=== TASK ===
Starting at the top of the entries below, write out every line unchanged through the line containing "[x=20, y=233]", including that line. Leave the pictures out of your copy.

=== MATERIAL PROVIDED ===
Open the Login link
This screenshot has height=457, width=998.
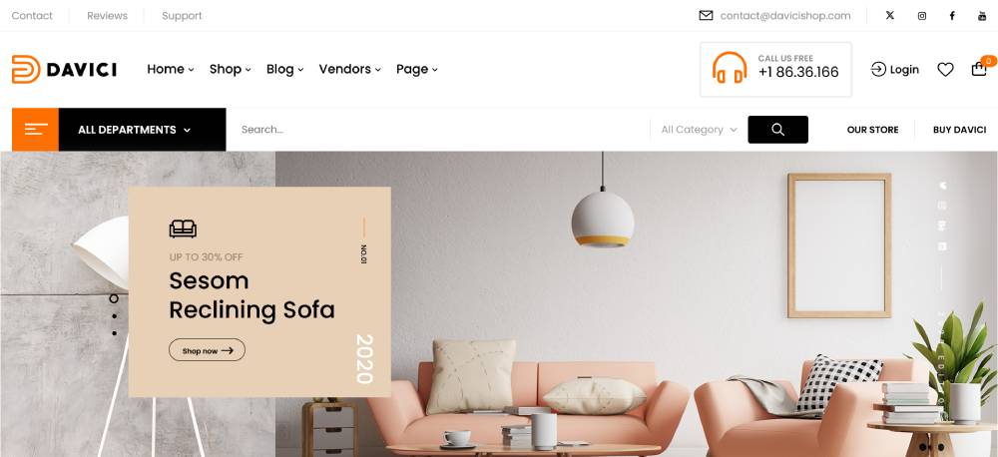pos(895,70)
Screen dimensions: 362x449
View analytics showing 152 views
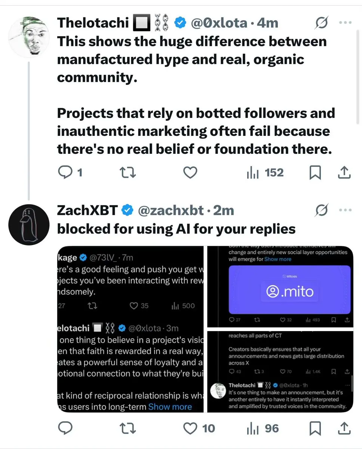click(265, 172)
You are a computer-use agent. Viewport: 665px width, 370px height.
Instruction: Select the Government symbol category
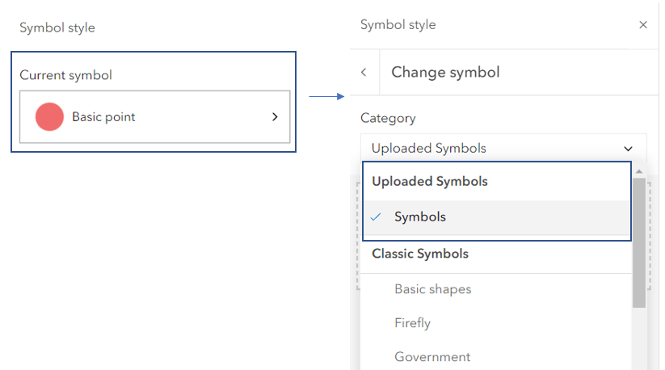coord(431,357)
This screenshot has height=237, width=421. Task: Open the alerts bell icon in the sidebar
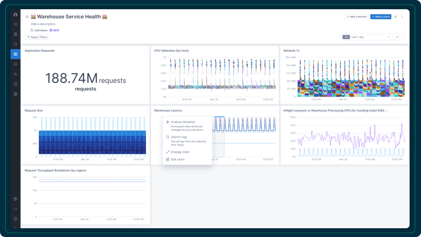pyautogui.click(x=16, y=64)
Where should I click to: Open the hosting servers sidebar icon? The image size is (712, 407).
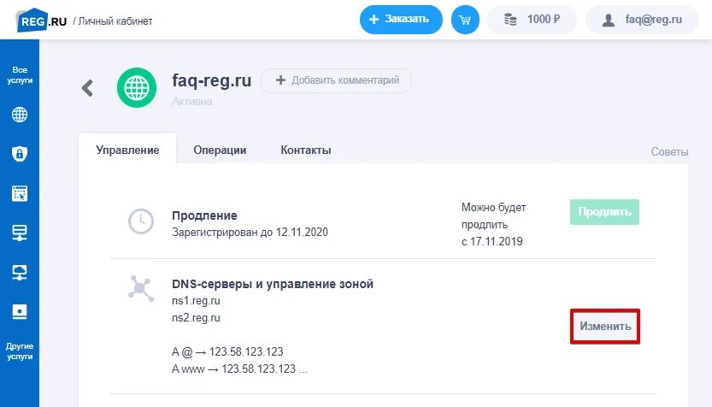[x=20, y=233]
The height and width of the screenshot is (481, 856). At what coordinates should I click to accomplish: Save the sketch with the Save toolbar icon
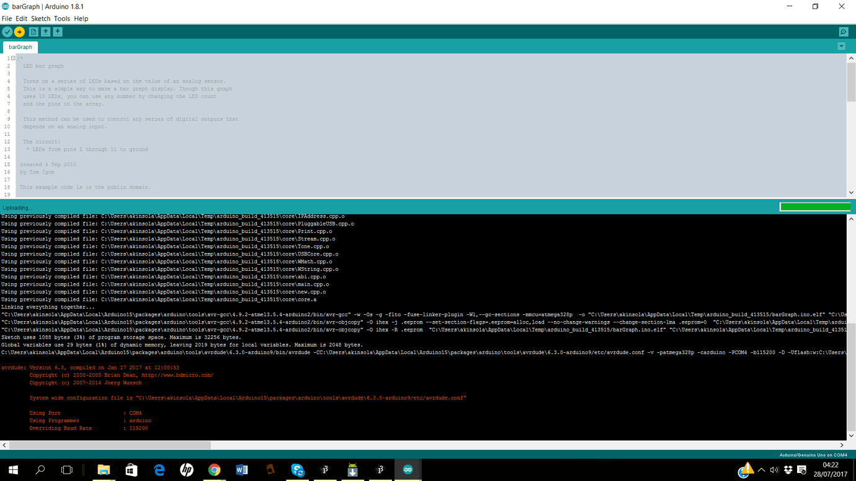click(x=57, y=31)
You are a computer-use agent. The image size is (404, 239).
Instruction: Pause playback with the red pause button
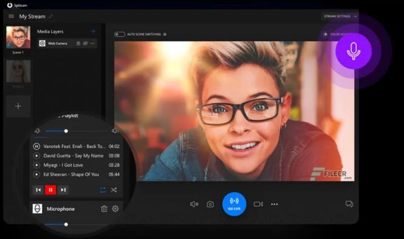(x=50, y=190)
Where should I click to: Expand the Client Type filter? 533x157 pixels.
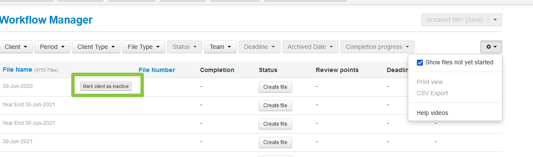96,47
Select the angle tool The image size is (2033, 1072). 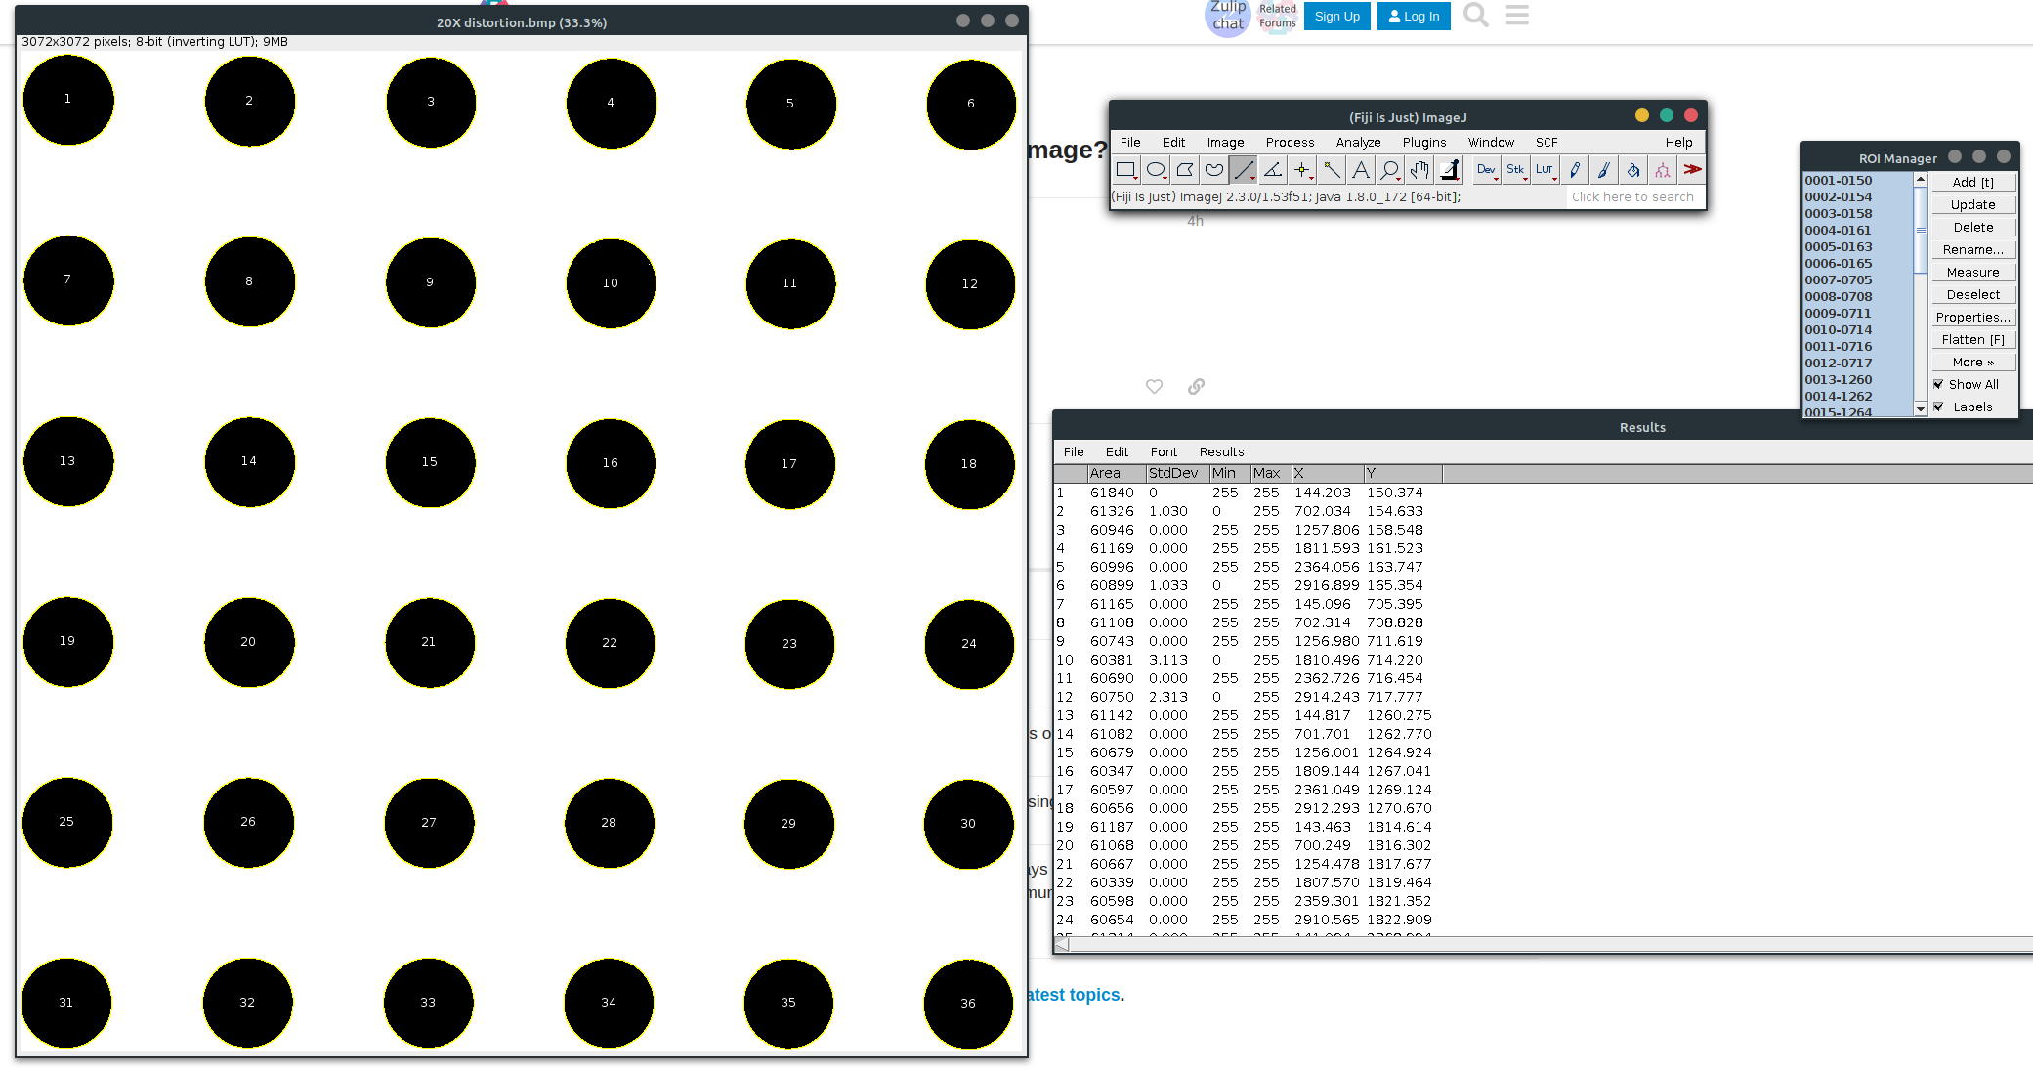click(1272, 169)
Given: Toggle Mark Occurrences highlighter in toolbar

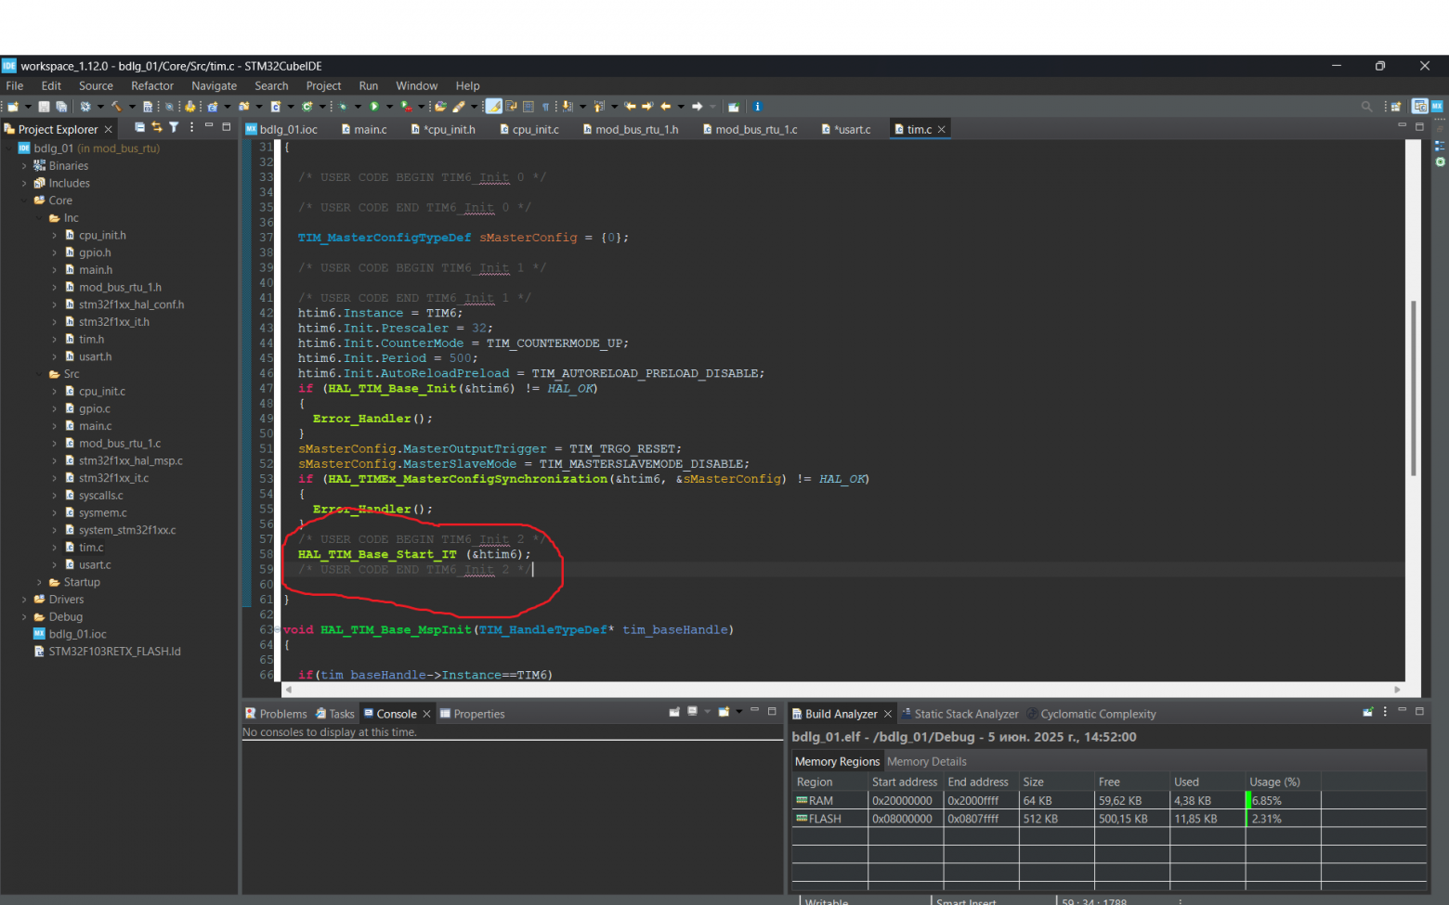Looking at the screenshot, I should point(494,107).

=== SOLUTION FOR THIS EXERCISE ===
Open the Login link
This screenshot has height=457, width=998.
pos(895,70)
Screen dimensions: 362x449
View analytics showing 152 views
click(265, 172)
You are a computer-use agent. Viewport: 665px width, 370px height.
Instruction: Select the Government symbol category
coord(431,357)
This screenshot has height=237, width=421. Task: Open the alerts bell icon in the sidebar
pyautogui.click(x=16, y=64)
Where should I click to: Open the hosting servers sidebar icon? The image size is (712, 407).
[x=20, y=233]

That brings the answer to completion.